**PROBLEM DESCRIPTION:**
Write out the lines below as a numbered list, leaving out any blank lines.

**RECORDS FOR PROCESSING:**
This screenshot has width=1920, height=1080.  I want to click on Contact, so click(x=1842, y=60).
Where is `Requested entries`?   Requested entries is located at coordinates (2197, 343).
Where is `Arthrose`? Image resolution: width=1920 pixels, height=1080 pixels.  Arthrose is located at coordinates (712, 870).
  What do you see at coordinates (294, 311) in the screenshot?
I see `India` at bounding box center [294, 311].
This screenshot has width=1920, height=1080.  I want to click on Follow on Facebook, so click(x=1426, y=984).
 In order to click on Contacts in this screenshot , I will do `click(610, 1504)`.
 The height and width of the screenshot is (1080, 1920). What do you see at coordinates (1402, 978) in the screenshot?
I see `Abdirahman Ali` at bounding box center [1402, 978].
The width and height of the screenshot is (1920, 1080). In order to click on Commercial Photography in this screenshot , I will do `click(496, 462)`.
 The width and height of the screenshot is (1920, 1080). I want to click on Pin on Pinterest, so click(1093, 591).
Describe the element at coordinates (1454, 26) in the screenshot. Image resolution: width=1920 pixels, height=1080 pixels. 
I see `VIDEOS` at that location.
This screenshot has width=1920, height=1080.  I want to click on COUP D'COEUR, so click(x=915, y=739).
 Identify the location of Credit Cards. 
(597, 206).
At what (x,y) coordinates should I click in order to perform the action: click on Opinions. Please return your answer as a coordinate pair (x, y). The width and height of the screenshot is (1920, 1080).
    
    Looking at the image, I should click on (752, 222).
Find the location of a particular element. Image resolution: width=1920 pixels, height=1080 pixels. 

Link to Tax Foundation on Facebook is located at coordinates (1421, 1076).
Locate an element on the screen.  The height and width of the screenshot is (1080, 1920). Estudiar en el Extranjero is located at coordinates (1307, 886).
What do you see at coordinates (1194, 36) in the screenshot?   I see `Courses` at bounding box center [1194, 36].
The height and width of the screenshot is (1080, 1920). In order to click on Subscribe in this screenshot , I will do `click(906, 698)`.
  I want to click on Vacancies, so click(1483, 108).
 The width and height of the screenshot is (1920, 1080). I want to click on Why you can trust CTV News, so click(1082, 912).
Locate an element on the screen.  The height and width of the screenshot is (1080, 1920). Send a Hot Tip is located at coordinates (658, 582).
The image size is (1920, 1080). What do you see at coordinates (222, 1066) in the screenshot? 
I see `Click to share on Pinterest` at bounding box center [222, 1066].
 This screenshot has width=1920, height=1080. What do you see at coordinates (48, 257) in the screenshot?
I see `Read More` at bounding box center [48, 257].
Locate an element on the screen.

**COMPLETED TASK:**
1. This screenshot has width=1920, height=1080.  I want to click on Contact, so click(x=1842, y=60).
2. Where is `Requested entries`?   Requested entries is located at coordinates (2197, 343).
3. Where is `Arthrose`? Image resolution: width=1920 pixels, height=1080 pixels.  Arthrose is located at coordinates (712, 870).
4.   What do you see at coordinates (294, 311) in the screenshot?
5. I see `India` at bounding box center [294, 311].
6. This screenshot has width=1920, height=1080.  I want to click on Follow on Facebook, so click(x=1426, y=984).
7.  In order to click on Contacts in this screenshot , I will do `click(610, 1504)`.
8.  The height and width of the screenshot is (1080, 1920). What do you see at coordinates (1402, 978) in the screenshot?
9. I see `Abdirahman Ali` at bounding box center [1402, 978].
10. The width and height of the screenshot is (1920, 1080). In order to click on Commercial Photography in this screenshot , I will do `click(496, 462)`.
11.  The width and height of the screenshot is (1920, 1080). I want to click on Pin on Pinterest, so click(1093, 591).
12. Describe the element at coordinates (1454, 26) in the screenshot. Image resolution: width=1920 pixels, height=1080 pixels. 
13. I see `VIDEOS` at that location.
14. This screenshot has width=1920, height=1080.  I want to click on COUP D'COEUR, so click(x=915, y=739).
15.  Identify the location of Credit Cards. 
16. (597, 206).
17. At what (x,y) coordinates should I click in order to perform the action: click on Opinions. Please return your answer as a coordinate pair (x, y). The width and height of the screenshot is (1920, 1080).
18.     Looking at the image, I should click on (752, 222).
19. Find the location of a particular element. Image resolution: width=1920 pixels, height=1080 pixels. 
20. Link to Tax Foundation on Facebook is located at coordinates (1421, 1076).
21. Locate an element on the screen.  The height and width of the screenshot is (1080, 1920). Estudiar en el Extranjero is located at coordinates (1307, 886).
22. What do you see at coordinates (1194, 36) in the screenshot?   I see `Courses` at bounding box center [1194, 36].
23. The height and width of the screenshot is (1080, 1920). In order to click on Subscribe in this screenshot , I will do `click(906, 698)`.
24.   I want to click on Vacancies, so click(1483, 108).
25.  The width and height of the screenshot is (1920, 1080). I want to click on Why you can trust CTV News, so click(1082, 912).
26. Locate an element on the screen.  The height and width of the screenshot is (1080, 1920). Send a Hot Tip is located at coordinates (658, 582).
27. The image size is (1920, 1080). What do you see at coordinates (222, 1066) in the screenshot? 
28. I see `Click to share on Pinterest` at bounding box center [222, 1066].
29.  This screenshot has width=1920, height=1080. What do you see at coordinates (48, 257) in the screenshot?
30. I see `Read More` at bounding box center [48, 257].
31. Locate an element on the screen.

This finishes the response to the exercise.